OBJECTIVE:
Copy out all of the material below, swapping "webcam" for "camera" and leaving everything else as it is. Omit the pictures from your copy.

··· SUPPLIED RECORDS ···

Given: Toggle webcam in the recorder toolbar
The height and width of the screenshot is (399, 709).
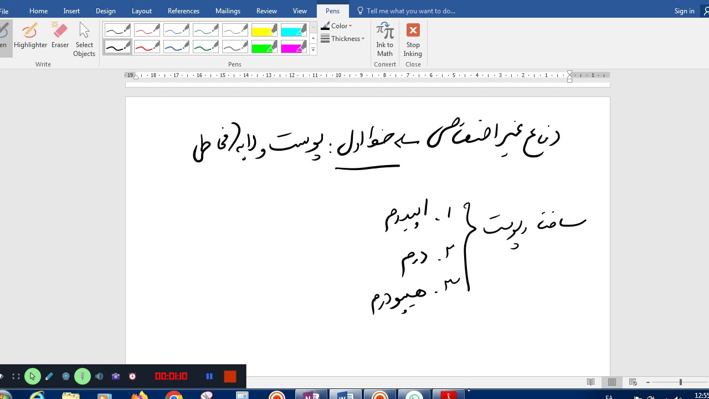Looking at the screenshot, I should (66, 376).
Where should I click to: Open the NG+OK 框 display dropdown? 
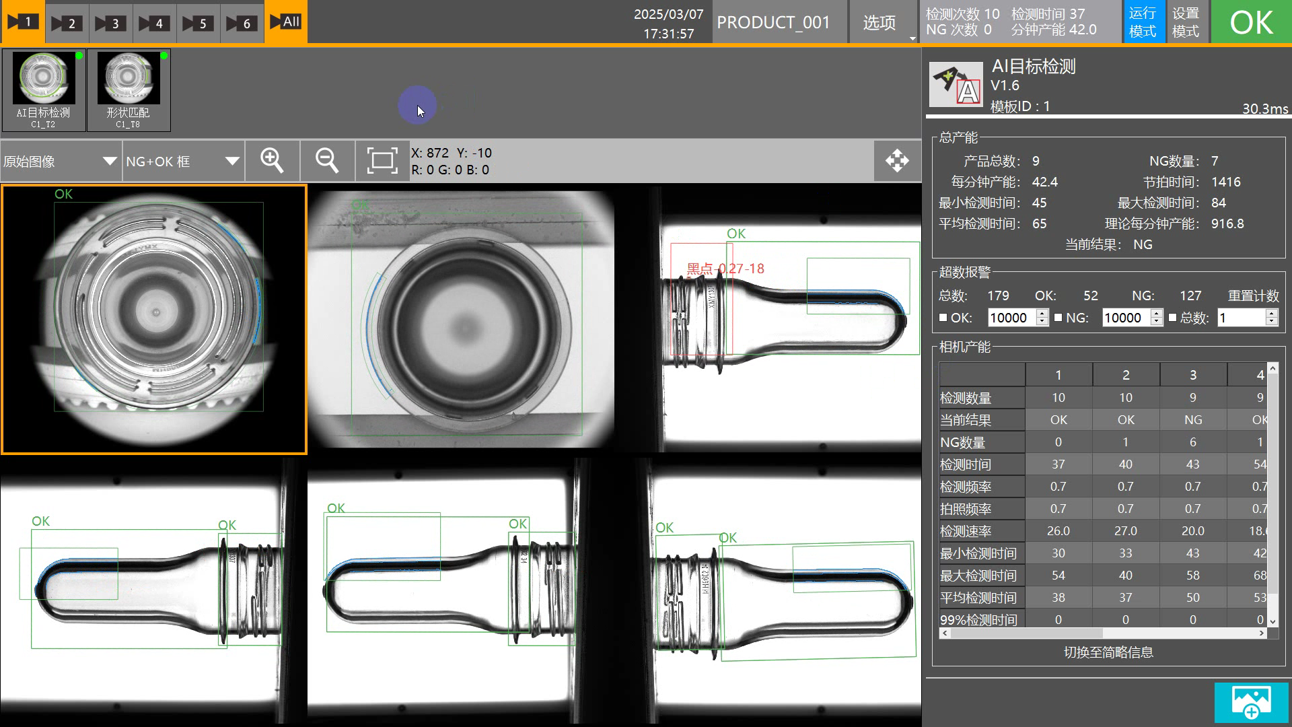pyautogui.click(x=182, y=162)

···

WRITTEN RESPONSE:
Given: Toggle camera in the recorder toolbar
The height and width of the screenshot is (399, 709).
Looking at the screenshot, I should (66, 376).
Where should I click to: Open the NG+OK 框 display dropdown? 
pyautogui.click(x=182, y=162)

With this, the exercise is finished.